Multi-instrumentiste, chanteuse, expérimentatrice ou performeuse, Julia Holter s’illustre, depuis le début des années 2010, en tant qu’artiste pop d’avant-garde. La mystérieuse Californienne est en concert vendredi soir à Dudelange. Focus.
De l’avant-garde au post-modernisme
Depuis Tragedy, son premier LP sorti en 2011, Julia Holter est étiquetée «avant-garde». Mais comment définir ce concept? L’avant-garde, c’est ce qui fait bouger les lignes, dans la musique, celles du solfège. L’avant-garde, c’est ce qui pousse une structure, un cadre, bien établis, vers un autre chemin, lumineux, illuminé; la menace plane, à chaque instant, que l’art croupisse dans son confort, pour aboutir au pire : l’ennui. Paul Valéry : «L’homme est faible par ce qu’il cherche et fort par ce qu’il trouve».
L’avant-garde, c’est ce qui trouve, à force de chercher, bien plus que des nouvelles pistes – des terres inexplorées. L’avant-garde, c’est ce qui peut faire la jonction entre l’ancien et le moderne, entre le classique, Karlheinz Stockhausen ou Claude Debussy, et l’électronique, Kraftwerk ou Giorgio Moroder.
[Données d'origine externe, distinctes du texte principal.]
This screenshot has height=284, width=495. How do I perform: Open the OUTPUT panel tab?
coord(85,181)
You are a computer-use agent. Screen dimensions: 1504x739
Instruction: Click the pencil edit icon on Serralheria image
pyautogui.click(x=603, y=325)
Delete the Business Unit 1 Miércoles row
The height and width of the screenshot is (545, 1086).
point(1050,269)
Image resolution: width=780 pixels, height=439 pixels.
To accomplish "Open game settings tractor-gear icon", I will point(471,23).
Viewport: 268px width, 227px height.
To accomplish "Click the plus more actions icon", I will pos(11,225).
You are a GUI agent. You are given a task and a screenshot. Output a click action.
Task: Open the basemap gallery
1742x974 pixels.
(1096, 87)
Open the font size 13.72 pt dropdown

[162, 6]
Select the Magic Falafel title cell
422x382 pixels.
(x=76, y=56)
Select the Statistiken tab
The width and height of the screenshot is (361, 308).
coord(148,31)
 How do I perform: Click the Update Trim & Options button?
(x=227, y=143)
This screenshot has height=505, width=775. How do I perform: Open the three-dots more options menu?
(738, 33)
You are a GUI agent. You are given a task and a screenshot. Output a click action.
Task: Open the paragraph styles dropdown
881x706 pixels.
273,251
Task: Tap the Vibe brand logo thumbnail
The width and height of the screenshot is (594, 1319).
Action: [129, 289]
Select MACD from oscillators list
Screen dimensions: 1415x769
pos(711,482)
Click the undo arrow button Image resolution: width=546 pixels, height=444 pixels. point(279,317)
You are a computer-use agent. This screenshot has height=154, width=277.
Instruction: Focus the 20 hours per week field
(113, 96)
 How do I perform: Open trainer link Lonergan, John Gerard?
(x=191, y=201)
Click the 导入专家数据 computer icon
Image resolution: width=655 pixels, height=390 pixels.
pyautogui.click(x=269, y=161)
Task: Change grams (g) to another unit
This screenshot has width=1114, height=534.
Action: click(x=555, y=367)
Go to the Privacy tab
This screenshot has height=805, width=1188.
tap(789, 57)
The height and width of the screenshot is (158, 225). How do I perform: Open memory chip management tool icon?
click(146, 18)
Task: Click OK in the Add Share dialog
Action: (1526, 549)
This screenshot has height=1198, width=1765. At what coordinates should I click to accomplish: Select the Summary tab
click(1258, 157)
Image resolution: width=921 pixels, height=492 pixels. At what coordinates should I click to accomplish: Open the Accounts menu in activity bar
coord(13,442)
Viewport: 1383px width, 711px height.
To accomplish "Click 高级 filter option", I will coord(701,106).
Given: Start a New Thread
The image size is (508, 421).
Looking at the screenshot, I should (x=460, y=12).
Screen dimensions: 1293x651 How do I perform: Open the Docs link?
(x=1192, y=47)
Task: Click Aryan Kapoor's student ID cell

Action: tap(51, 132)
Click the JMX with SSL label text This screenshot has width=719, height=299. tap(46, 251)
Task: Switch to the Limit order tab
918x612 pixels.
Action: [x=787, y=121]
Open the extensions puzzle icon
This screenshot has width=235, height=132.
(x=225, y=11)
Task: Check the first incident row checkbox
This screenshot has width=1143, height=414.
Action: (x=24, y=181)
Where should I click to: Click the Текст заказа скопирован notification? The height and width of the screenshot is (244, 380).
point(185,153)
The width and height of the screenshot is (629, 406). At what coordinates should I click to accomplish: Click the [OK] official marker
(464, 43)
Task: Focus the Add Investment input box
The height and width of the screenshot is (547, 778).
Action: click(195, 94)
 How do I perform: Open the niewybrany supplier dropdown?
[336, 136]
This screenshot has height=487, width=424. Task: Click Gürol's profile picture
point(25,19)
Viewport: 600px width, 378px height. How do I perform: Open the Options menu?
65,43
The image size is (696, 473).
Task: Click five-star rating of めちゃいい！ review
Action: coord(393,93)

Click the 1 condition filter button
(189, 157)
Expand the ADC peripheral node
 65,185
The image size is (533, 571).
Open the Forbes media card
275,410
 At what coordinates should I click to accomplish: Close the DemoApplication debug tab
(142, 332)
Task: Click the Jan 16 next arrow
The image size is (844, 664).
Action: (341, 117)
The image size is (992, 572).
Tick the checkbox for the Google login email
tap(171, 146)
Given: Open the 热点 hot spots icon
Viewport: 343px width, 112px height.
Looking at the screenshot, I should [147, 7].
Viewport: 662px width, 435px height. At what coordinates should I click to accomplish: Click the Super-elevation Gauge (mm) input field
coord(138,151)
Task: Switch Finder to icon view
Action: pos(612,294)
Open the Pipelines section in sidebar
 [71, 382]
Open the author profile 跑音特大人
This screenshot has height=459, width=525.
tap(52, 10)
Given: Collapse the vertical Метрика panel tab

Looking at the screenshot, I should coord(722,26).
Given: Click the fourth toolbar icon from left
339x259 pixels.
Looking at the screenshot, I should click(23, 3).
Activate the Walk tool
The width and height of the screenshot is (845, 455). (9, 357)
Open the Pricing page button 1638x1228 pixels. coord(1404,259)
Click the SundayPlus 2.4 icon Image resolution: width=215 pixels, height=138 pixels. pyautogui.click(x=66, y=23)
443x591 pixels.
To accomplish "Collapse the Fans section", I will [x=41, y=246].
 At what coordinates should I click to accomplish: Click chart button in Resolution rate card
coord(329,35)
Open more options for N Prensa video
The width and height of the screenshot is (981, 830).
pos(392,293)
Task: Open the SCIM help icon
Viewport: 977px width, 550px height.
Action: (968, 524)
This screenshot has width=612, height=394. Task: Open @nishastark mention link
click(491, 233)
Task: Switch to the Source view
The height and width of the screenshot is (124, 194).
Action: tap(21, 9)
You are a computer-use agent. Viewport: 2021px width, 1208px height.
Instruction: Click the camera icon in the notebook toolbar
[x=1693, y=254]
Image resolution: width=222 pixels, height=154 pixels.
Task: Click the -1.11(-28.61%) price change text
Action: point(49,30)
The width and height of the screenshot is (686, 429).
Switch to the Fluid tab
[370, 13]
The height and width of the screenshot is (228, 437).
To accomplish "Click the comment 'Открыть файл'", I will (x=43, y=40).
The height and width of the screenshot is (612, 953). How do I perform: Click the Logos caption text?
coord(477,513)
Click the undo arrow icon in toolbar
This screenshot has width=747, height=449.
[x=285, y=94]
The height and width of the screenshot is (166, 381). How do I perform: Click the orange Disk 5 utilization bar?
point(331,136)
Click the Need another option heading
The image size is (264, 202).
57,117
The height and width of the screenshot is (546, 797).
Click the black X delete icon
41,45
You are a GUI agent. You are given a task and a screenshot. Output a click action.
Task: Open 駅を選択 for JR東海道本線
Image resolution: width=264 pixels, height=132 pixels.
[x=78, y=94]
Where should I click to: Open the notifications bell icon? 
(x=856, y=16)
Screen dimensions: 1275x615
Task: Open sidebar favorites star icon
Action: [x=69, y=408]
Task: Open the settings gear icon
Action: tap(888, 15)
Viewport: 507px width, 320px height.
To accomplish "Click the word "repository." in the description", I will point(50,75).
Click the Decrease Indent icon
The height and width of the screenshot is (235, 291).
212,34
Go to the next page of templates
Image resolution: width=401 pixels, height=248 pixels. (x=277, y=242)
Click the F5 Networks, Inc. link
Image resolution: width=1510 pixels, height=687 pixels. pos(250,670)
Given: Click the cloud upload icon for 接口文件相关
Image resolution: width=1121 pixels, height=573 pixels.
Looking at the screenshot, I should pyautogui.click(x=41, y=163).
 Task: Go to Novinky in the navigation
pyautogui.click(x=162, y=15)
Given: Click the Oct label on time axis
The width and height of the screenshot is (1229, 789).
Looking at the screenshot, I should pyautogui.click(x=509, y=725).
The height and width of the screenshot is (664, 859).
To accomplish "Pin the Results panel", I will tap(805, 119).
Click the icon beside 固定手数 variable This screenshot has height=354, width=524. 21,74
Au-delà des morceaux disco de ce dernier, son fantastique album Einzelgänger (1975), c’est de l’avant-garde.
Au tournant des années 1970, les travaux de Stockhausen marquent Irmin Schmidt et Holger Czukay de Can – les deux membres du mythique groupe krautrock ont, en plus, été des élèves du compositeur. Son Hymnen, en 1969, est une grande source d’inspiration pour le rock allemand : le titre rudoie l’hymne national, sur fond d’expérimentations électroniques et de collages.
Les autres influences du kraut ? La musique minimaliste répétitive, Steve Reich ou Philip Glass, la musique concrète de Pierre Schaeffer et la musique bruitiste de Luigi Russolo. Car, oui, le «rock arty» ne néglige pas le passé : il s’agit de prolonger des trouvailles qui, aussi abouties soient-elles en leur temps, constitueraient des ébauches pour le présent.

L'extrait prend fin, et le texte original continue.